Entries from a dataset
^^^^
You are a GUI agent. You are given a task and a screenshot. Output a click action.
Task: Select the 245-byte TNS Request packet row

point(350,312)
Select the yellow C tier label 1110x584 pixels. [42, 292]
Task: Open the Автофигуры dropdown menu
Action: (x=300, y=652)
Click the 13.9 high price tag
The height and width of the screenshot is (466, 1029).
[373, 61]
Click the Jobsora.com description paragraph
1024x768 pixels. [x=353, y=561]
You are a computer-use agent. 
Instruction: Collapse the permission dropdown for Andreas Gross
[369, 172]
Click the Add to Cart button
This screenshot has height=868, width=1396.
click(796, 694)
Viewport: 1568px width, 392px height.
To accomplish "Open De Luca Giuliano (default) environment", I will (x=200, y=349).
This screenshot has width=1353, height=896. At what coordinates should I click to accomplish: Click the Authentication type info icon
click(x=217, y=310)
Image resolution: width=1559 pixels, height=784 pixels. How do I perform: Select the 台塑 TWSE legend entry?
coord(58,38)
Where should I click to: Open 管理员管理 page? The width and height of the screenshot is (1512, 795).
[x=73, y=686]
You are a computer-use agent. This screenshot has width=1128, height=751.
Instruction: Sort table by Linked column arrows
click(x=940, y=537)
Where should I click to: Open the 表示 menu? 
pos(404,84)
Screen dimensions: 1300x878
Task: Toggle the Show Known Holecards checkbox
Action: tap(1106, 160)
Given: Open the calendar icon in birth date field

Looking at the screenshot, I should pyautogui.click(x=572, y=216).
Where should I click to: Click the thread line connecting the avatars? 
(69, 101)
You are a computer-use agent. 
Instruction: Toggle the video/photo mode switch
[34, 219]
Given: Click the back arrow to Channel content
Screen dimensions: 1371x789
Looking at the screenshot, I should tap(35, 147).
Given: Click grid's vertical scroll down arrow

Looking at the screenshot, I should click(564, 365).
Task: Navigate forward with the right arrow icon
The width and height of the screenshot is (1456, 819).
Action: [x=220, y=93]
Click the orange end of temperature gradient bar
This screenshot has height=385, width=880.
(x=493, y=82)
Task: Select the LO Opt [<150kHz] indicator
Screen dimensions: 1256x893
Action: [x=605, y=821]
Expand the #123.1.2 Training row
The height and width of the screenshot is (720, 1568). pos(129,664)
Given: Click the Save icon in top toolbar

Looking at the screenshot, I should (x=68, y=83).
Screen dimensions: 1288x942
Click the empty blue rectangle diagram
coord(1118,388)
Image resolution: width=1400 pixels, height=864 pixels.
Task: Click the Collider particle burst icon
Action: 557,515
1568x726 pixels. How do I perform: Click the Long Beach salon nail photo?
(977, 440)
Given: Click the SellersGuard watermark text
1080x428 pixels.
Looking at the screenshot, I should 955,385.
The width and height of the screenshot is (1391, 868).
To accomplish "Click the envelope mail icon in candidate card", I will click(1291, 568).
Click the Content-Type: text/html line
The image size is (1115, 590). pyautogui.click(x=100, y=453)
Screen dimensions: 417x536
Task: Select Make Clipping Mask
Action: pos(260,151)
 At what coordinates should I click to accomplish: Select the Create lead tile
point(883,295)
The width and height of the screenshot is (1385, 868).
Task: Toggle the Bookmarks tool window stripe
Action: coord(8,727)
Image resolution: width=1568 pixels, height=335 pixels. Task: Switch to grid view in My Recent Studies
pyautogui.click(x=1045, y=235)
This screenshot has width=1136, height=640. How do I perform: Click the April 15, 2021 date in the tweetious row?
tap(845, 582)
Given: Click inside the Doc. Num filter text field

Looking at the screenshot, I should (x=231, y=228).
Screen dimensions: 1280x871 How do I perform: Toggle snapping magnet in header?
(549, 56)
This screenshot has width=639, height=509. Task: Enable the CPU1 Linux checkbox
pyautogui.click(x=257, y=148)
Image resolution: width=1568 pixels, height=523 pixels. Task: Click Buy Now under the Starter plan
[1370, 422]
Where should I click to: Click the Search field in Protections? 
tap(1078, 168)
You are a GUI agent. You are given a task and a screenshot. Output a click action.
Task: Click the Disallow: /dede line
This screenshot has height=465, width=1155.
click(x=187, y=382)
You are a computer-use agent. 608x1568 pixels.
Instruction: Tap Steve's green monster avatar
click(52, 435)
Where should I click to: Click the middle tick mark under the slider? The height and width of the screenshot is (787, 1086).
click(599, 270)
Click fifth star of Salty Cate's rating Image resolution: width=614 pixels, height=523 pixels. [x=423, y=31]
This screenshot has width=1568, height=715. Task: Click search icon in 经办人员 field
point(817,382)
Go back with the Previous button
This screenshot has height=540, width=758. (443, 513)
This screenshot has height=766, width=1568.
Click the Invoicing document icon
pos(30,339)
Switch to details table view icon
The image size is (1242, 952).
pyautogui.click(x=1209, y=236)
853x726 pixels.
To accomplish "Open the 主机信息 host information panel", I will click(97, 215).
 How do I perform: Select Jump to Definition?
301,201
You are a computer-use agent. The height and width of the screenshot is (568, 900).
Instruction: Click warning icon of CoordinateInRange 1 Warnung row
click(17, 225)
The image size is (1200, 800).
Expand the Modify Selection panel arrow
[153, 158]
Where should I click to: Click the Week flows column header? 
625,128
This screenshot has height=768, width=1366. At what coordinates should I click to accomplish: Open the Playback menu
^^^^
▶ **EXERCISE AIM**: Find every line of the material above that contains the string "grid", matching case exactly, and copy each of those lines in full.

▶ **REPLY TO THE TASK**:
Given: Click grid's vertical scroll down arrow
Image resolution: width=1568 pixels, height=335 pixels. Task: Switch to grid view in My Recent Studies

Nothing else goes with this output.